Using Simcyp Designer to extend a PBPK-QSP Model of Warfarin to Target Binding
Tariq Abdulla (1), Masoud Jamei (1), Frederic Bois (1)
(1) Certara UK, Simcyp Division
Objectives: CYP2C9 and VKORC1 variant genotypes are associated with increased sensitivity to warfarin. CYP2C9 mediates the majority of the clearance of the more potent enantiomer S-warfarin. The high affinity of warfarin for its target VKORC1 is a cause of target mediated drug disposition (TMDD). Higher warfarin sensitivity in patients with VKORC1 AA and AG genotypes seem to be caused by differences in PD rather than PK [1].
The effect of variant genotypes have been estimated as covariates in a number of population PK/PD models; for example with the effect of CYP2C9 genotype on clearance, and the effect of VKORC1 genotype on EC50 or concentration-effect slope [1,2,3].
A published Simcyp PBPK model of S- and R-warfarin explains population variability in exposure due to CYP2C9 activity and the OAT2 hepatic uptake transporter [4]. Differences in exposure emerge from the enzyme abundance for different genotypes, and genotype frequencies, in a population.
Here, we extend the PBPK model for R- and S- warfarin to include binding models, first within hepatocytes, and then within multiple tissue compartments. The aim was to evaluate whether an extended model could simultaneously account for TMDD observed with a microdose (0.1mg) of rac-warfarin [5], the differential potency of the enantiomers, and increased warfarin sensitivity of CYP2C9 and VKORC1 variant genotypes.
Methods: The racemic warfarin PBPK model was based on [4] and represents the enantiomers as separate compounds. The enantiomer models are distinguished by their intrinsic clearance rates by hepatic enzymes, and by uptake into hepatocytes by the OAT2 transporter.
The PBPK model was imported into Simcyp Designer. The binding model was developed and initially connected to the liver intracellular concentrations for R- and S-warfarin. A two binding sites dynamic binding model was added, with R-warfarin having a 6-fold higher Kd for site 1 [6]; consistent with the 2 to 5 fold greater potency of the S- enantiomer.
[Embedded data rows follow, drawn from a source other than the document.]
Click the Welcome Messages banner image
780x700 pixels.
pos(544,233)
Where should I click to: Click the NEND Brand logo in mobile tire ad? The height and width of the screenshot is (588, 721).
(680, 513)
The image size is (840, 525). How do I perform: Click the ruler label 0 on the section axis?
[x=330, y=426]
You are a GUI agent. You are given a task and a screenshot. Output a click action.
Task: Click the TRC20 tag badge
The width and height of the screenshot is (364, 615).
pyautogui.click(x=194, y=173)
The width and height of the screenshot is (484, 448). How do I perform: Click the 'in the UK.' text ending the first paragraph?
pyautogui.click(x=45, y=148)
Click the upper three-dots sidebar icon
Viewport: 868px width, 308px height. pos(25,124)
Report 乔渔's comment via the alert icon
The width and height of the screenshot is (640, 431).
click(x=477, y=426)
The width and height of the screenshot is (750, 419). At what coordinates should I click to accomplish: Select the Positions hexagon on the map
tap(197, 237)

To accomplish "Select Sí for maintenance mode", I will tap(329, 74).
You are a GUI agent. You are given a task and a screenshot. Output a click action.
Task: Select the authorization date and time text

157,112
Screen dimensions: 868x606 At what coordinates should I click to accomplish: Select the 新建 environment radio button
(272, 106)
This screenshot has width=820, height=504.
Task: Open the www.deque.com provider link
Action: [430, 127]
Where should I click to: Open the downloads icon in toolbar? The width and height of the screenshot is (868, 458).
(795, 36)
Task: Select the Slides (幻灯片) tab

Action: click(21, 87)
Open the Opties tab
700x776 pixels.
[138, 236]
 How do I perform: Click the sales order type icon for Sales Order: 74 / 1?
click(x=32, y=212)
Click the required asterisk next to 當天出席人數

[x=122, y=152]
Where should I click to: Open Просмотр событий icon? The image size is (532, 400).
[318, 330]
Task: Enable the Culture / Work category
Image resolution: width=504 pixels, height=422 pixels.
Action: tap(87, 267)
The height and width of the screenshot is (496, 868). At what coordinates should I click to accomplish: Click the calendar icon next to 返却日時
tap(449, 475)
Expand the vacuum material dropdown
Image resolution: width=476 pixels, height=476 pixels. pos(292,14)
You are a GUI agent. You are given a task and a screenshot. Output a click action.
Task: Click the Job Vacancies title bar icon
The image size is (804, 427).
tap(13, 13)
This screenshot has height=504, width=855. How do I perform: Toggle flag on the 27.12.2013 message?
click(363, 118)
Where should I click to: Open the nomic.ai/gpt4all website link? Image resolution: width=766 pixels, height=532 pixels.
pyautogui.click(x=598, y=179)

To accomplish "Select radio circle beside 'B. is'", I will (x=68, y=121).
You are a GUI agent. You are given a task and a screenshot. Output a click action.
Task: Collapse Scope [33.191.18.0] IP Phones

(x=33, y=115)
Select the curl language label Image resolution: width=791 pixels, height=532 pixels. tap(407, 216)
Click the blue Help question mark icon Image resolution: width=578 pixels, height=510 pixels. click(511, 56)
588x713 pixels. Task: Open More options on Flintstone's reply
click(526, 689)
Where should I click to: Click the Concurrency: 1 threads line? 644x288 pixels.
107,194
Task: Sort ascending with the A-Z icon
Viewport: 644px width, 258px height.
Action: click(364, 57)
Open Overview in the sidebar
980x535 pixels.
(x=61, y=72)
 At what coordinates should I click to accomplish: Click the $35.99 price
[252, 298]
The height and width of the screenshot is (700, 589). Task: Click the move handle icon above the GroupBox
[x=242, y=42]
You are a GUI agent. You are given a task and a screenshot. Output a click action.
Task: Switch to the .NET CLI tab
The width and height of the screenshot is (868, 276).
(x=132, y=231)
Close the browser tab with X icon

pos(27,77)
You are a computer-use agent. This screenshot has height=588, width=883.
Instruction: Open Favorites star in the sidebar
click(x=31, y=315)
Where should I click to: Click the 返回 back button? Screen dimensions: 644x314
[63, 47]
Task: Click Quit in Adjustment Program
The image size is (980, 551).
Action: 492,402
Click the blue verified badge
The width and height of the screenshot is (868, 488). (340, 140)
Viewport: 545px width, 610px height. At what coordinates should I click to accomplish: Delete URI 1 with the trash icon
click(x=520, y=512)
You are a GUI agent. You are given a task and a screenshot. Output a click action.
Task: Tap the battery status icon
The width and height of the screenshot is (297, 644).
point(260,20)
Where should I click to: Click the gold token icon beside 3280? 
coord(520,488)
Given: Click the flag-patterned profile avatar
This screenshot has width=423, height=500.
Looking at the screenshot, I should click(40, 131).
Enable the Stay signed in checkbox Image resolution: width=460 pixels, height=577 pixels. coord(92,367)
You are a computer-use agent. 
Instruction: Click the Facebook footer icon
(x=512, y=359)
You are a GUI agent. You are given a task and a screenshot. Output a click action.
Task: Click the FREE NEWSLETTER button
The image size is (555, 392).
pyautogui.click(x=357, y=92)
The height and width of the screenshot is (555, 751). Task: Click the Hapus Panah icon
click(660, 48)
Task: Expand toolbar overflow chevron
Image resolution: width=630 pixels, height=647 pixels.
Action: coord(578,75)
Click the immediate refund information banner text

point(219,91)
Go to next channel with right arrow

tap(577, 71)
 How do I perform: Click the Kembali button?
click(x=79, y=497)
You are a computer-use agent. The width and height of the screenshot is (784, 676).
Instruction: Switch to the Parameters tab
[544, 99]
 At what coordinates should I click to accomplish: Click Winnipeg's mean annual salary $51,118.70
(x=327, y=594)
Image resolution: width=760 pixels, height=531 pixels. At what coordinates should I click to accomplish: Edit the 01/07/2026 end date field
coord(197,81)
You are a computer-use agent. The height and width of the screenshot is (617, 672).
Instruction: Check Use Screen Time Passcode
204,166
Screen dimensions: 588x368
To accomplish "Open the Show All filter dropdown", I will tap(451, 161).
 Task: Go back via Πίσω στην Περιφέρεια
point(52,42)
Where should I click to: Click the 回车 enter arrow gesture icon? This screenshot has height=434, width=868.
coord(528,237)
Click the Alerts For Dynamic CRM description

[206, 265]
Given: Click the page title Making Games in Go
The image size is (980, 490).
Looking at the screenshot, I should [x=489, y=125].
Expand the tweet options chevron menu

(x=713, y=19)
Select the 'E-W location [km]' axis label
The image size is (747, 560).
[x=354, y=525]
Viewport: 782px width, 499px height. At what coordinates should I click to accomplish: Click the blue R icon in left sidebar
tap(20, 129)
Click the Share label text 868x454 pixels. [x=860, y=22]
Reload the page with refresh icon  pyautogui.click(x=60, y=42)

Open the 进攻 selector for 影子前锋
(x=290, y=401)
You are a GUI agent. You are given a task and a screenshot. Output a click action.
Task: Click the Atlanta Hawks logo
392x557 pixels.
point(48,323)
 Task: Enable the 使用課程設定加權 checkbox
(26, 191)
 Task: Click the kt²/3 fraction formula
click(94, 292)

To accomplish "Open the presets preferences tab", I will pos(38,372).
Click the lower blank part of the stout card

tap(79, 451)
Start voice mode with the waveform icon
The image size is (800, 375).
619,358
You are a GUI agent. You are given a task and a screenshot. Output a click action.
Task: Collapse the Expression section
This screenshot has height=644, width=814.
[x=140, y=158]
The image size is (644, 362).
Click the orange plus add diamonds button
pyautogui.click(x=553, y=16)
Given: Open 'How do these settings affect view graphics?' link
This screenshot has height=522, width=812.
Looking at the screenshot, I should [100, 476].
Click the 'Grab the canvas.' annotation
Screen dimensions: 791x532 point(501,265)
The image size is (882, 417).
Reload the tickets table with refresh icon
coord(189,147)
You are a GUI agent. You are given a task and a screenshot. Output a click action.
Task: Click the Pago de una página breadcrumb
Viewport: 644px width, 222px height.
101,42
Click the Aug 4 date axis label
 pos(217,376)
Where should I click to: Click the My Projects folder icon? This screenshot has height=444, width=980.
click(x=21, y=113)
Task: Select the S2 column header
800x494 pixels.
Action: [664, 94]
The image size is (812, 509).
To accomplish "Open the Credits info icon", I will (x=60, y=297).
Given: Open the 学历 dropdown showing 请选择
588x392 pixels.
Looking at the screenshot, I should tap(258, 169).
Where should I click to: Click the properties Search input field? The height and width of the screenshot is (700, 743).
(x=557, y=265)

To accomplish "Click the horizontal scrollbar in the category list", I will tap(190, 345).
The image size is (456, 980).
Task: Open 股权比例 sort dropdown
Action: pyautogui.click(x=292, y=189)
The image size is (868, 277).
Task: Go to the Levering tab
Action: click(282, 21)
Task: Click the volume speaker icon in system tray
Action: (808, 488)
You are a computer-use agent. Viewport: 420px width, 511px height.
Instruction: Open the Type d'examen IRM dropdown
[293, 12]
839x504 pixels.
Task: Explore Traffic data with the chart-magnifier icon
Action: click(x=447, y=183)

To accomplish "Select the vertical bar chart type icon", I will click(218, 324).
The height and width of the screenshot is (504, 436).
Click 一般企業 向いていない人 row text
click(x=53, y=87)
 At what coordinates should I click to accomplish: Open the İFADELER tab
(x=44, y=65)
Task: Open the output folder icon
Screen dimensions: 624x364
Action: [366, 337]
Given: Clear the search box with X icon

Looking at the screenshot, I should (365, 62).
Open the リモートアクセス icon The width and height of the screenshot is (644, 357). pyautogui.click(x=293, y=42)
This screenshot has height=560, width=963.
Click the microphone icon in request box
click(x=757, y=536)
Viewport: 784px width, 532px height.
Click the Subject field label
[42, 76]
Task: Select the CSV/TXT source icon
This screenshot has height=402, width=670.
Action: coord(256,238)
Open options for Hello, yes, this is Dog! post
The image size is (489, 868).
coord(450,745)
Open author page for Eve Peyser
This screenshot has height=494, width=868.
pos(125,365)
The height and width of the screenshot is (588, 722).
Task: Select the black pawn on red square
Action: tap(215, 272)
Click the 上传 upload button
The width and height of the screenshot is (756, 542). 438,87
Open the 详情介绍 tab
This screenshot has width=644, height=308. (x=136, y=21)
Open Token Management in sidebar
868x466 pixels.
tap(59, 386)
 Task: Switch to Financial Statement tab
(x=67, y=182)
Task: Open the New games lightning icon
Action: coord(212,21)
The inital model was able to capture the TMDD observed for a rac-warfarin microdose. However, this required scaling the Kd parameters to picomolar. It was thought that this might reflect processes not included in the model, such as binding in other tissues. While VKORC1 expression is highest in the liver, collectively other tissues could have a significant impact on the TMDD. Therefore, the model was further extended to include dynamic binding in the brain, lungs, kidney, spleen, muscle, gut, and pancreas.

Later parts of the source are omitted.